Who’s At Risk For Colon Cancer?

December 2022

The cells in the lining of the colon or large intestine are constantly renewing themselves, but the genes that regulate this process can go haywire, resulting in excessive cell growth. This gives rise to polyps, which are tiny growths or aberrant collections of cells. The majority of these polyps are harmless, but some can turn malignant if their cells grow and divide too quickly, causing them to protrude farther into the colon. They can then develop into colon cancer, which is one of the most common and avoidable cancers in the world.

It takes a little polyp up to ten years to grow and turn into a malignant one, though development durations vary. While we do not know what causes the majority of colon polyps and cancers, we do know that colon cancer is caused by the activation of oncogenes in the polyp, as well as the loss of tumor-suppressor genes that normally keep cancer cells in check.

Proto-oncogenes are proteins that help cells grow. When a proto-oncogene mutates or has too many copies, it might become a permanently active oncogene, causing uncontrolled cell growth. While the specific causes of these alterations are unknown, experts believe they are caused by a combination of environmental and inherited genetic variables. When cells within polyps divide and expand uncontrollably, they can eventually break through the lining of the colon. Lymph and blood vessels transport those cells throughout the body, where they can eventually form tumors.

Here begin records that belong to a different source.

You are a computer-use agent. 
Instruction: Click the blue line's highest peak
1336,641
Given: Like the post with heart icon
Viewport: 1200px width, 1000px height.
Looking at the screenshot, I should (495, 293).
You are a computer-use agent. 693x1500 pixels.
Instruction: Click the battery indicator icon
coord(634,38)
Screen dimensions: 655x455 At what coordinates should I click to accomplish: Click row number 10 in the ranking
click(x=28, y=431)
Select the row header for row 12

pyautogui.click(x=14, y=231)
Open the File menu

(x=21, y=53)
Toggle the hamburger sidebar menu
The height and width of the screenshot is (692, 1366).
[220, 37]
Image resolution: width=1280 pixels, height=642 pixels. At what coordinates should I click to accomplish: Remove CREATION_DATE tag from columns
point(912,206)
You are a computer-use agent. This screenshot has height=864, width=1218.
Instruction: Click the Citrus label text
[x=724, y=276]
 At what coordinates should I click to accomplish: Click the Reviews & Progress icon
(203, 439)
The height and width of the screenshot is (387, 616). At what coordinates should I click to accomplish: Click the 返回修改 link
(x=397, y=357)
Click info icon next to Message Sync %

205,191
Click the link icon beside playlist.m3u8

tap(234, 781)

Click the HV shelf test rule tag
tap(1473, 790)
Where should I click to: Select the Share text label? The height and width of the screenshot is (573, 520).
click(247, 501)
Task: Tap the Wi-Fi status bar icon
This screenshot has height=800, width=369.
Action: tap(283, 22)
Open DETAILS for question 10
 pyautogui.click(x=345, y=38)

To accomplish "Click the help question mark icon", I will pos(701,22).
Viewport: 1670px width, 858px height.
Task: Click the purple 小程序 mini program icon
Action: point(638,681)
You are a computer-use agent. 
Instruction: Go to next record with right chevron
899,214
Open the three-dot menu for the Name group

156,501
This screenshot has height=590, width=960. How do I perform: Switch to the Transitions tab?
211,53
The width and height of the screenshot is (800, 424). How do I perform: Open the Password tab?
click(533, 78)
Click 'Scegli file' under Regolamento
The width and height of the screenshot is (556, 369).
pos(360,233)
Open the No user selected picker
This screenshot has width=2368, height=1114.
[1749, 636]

The good news is that we have become extremely good at diagnosing and removing cancer-causing polyps before they develop cancer. This is accomplished by a procedure known as screening, which, when performed on a regular basis, can help to prevent many cases of colon cancer.

The majority of instances affect adults over the age of 50. Colon cancer and polyps are regarded to be of average risk in this population. People with a personal or family history of colon polyps or cancer, as well as those with inherited genetic disorders or inflammatory conditions like Crohn’s disease or ulcerative colitis, are at a higher risk. As a result, the ideal age to begin screening differs from person to person. If you have access to healthcare, you should speak with a doctor to determine when you should start. Various tests can be used for screening.

Colonoscopy is a procedure in which a long, thin, flexible tube with a video camera and light at the end is inserted into the colon to look for polyps. If polyps are discovered, a doctor can perform a polypectomy, which involves removing the polyps from the colonic wall. The polyp can then be tested for malignant cells by doctors. The only test that can both detect and remove polyps is colonoscopy.

Other screening tests, such as imaging and at-home diagnostics that allow patients to analyse their stool for minute quantities of blood, are also useful. In some cases, polyps are too large to be removed during a colonoscopy, and surgery is required. If blood and imaging tests reveal that malignant cells have moved outside the colon, a particular treatment, such as chemotherapy, may be needed to prevent the cancer from spreading further.

We can also adopt certain habits to lower our chances of getting colon cancer in the first place. Maintaining a healthy weight, quitting smoking, and being physically active have all been shown to be beneficial.

But, most significantly, having access to healthcare and having regular checkups at key points in one’s life are the most effective measures to avoid colon cancer.